● **WORK TASK A**
Do the following statements agree with the text on the Ikh Khorig and expeditions searching for Genghis Khan's burial site? Answer each with yes or no and quote the deciding words. (i) The Darkhad were exempted by the Mongols from taxes and military service. (ii) The site near Batshireet lies 200 miles west of Ulaanbaatar. (iii) The site held fewer than ten unopened tombs.
● **WORK TASK B**
Carry on the text about the Ikh Khorig and expeditions searching for Genghis Khan's burial site, starting right after its final sentence.

● **EXTRACTED TEXT**
···
The Ikh Khorig has also been reported as being traditionally guarded by an Uriankhai tribe called the Darkhad that were exempted by the Mongols from taxes and military service. Such guarding of an imperial grave site "undermines the folkloric suggestion that the soldiers who witnessed the funeral were executed".

===Investigative expeditions===

In 1920, the French diplomat Saint-John Perse led an unrelated expedition through Mongolia with Chinese Post general director, Henri Picard Destelan and Dr. Jean-Augustin Bussière, in the footsteps of Genghis Khan.

In 2001, a joint American-Mongolian expedition, organized by a retired Chicago commodity trader Maury Kravitz and assisted by Dr. D. Bazargur of the Genghis Khan Geo-Historical Expedition, found a walled burial ground on a hillside near the town of Batshireet. The location, 200 miles to the east-northeast of Ulaanbaatar near the Onon River in the foothills of the Khentii Mountains, was close to both Genghis Khan's presumed birthplace and the site where he announced himself as the universal ruler of the Mongols. The site contained at least 20 unopened tombs for high-status individuals. An earlier Japanese expedition had visited the site in the 1990s, but was closed down over popular fears that the scientists planned to dig up the remains.
···
● **GIVEN INFORMATION**
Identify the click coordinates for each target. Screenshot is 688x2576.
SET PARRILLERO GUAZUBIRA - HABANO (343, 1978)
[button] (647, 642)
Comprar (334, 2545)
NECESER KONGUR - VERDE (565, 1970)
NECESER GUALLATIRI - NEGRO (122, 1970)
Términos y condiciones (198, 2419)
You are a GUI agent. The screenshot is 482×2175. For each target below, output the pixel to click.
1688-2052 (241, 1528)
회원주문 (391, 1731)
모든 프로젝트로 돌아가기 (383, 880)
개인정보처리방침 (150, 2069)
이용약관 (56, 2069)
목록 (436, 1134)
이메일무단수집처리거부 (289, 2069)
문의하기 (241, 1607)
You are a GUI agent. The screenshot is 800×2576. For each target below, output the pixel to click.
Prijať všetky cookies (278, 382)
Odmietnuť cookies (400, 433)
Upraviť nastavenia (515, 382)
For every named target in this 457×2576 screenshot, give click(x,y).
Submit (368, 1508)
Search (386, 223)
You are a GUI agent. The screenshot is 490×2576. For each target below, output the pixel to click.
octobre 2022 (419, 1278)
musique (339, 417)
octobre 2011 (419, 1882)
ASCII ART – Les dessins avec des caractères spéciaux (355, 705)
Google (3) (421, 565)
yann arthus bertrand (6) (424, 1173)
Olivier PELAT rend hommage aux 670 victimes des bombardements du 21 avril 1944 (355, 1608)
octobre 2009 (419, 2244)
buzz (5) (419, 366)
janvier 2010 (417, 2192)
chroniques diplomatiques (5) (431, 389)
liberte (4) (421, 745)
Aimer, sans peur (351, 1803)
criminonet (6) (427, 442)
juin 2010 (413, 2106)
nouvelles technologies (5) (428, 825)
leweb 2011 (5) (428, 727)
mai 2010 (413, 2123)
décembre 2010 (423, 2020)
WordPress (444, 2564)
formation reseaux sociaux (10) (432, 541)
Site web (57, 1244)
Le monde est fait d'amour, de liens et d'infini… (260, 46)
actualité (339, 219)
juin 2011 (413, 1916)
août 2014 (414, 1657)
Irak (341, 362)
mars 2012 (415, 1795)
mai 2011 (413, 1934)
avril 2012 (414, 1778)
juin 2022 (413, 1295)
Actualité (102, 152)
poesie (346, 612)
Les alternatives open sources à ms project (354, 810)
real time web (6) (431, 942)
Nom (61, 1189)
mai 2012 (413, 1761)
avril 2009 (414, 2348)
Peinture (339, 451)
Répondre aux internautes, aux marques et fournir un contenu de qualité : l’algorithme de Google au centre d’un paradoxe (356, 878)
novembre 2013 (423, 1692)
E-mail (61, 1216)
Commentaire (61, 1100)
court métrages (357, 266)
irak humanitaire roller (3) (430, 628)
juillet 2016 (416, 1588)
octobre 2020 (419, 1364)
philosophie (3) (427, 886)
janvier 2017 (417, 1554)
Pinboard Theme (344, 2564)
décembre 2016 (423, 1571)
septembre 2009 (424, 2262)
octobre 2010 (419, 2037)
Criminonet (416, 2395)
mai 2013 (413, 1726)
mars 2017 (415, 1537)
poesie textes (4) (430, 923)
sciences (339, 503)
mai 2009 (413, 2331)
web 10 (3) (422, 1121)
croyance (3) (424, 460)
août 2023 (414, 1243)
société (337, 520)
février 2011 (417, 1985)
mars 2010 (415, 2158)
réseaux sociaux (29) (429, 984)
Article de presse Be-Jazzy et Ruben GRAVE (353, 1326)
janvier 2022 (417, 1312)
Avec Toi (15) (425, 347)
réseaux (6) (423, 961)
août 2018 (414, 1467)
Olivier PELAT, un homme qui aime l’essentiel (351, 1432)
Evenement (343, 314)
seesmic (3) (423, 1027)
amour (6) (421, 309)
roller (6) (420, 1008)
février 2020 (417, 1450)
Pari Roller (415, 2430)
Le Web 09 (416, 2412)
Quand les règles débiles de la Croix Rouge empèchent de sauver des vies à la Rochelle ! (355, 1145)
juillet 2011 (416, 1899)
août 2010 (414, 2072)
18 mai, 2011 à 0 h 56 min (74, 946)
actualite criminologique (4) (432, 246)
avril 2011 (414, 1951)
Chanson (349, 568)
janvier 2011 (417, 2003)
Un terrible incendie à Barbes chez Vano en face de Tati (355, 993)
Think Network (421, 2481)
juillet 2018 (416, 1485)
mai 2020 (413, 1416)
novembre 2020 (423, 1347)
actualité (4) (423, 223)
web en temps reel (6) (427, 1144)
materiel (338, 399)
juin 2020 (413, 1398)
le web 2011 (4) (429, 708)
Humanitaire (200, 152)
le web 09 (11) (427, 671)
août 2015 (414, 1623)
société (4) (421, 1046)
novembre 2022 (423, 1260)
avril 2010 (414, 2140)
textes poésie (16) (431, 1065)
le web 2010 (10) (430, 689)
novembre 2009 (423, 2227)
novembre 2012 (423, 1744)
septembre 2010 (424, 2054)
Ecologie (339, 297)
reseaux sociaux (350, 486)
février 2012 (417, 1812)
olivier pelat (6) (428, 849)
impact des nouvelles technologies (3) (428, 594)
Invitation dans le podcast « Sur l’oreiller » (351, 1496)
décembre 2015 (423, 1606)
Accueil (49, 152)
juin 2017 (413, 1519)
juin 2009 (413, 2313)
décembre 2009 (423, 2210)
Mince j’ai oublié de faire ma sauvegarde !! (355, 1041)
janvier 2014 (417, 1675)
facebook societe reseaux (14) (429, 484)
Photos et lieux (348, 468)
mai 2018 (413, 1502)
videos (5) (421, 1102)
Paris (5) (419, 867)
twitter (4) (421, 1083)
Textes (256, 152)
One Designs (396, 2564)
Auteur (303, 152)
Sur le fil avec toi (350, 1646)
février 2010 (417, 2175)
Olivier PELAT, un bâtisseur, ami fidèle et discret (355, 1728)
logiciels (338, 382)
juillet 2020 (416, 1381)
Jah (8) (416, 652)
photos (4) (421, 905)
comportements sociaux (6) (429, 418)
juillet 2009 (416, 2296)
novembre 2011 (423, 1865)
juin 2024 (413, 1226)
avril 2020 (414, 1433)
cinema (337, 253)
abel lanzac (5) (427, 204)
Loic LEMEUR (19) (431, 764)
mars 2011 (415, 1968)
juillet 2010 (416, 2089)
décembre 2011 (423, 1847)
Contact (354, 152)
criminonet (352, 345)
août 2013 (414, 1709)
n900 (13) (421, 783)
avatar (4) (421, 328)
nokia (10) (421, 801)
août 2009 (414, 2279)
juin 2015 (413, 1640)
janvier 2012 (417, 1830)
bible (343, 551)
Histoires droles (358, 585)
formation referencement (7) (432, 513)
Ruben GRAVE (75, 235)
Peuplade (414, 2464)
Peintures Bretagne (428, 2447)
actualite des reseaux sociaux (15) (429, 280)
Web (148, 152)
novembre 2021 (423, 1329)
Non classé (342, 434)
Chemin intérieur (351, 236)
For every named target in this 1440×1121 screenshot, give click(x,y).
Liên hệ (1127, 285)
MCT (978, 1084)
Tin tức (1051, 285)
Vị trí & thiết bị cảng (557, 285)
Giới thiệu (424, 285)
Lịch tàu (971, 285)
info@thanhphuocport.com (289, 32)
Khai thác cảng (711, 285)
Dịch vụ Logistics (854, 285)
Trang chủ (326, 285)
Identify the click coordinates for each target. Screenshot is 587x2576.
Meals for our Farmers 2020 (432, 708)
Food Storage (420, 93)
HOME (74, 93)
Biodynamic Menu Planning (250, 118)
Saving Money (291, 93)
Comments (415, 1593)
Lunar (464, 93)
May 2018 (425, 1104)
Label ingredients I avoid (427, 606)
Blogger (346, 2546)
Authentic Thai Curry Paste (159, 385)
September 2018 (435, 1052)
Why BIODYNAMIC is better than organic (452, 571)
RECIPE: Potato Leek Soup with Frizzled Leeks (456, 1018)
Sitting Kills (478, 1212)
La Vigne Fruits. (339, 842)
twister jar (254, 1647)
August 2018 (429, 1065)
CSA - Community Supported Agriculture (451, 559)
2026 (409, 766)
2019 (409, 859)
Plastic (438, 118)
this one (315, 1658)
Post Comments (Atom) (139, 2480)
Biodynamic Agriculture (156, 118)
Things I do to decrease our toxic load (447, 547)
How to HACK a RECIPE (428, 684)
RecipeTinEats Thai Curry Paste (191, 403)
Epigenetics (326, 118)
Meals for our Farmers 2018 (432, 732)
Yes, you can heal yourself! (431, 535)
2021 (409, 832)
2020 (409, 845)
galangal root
···
● **EXERCISE OUTPUT A**
(i) Yes: "were exempted by the Mongols from taxes and military service"
(ii) No: "200 miles to the east-northeast of Ulaanbaatar"
(iii) No: "at least 20 unopened tombs"

● **EXERCISE OUTPUT B**
On 6 October 2004, Genghis Khan's palace was discovered 150 miles east of the Mongolian capital, Ulaanbaatar, leading to academic speculation that his burial site could alternatively be located nearby.

In an account of a French Jesuit, Kravitz found a reference to an early battle where Genghis Khan, at the time still known as Temüjin, won a decisive victory. According to this source, the location was at the confluence of the Kherlen and "Bruchi" rivers, with Burkhan Khaldun over his right shoulder and after his victory, Temüjin said that this place would be forever his favourite. Kravitz, convinced that Temüjin's grave would be near that battlefield, attempted to find the "Bruchi" river, which turned out to be unknown to cartographers. He did, however, discover a toponym; "Baruun Bruch" ("West Bruch") in the area in question and as of 2006 was conducting excavations there, roughly 100 km east of the Burkhan Khaldun (the wider area of Bayanbulag).

In January 2015, Dr Albert Yu-Min Lin from the California Institute for Telecommunications and Information Technology at the University of California, San Diego set up a project asking anyone interested to tag potential sites of the burial through images taken from space. The project resulted in the publication of a paper in the journal Public Library of Science One that claimed to have identified 55 archaeological sites that could potentially be the final resting place of Genghis Khan.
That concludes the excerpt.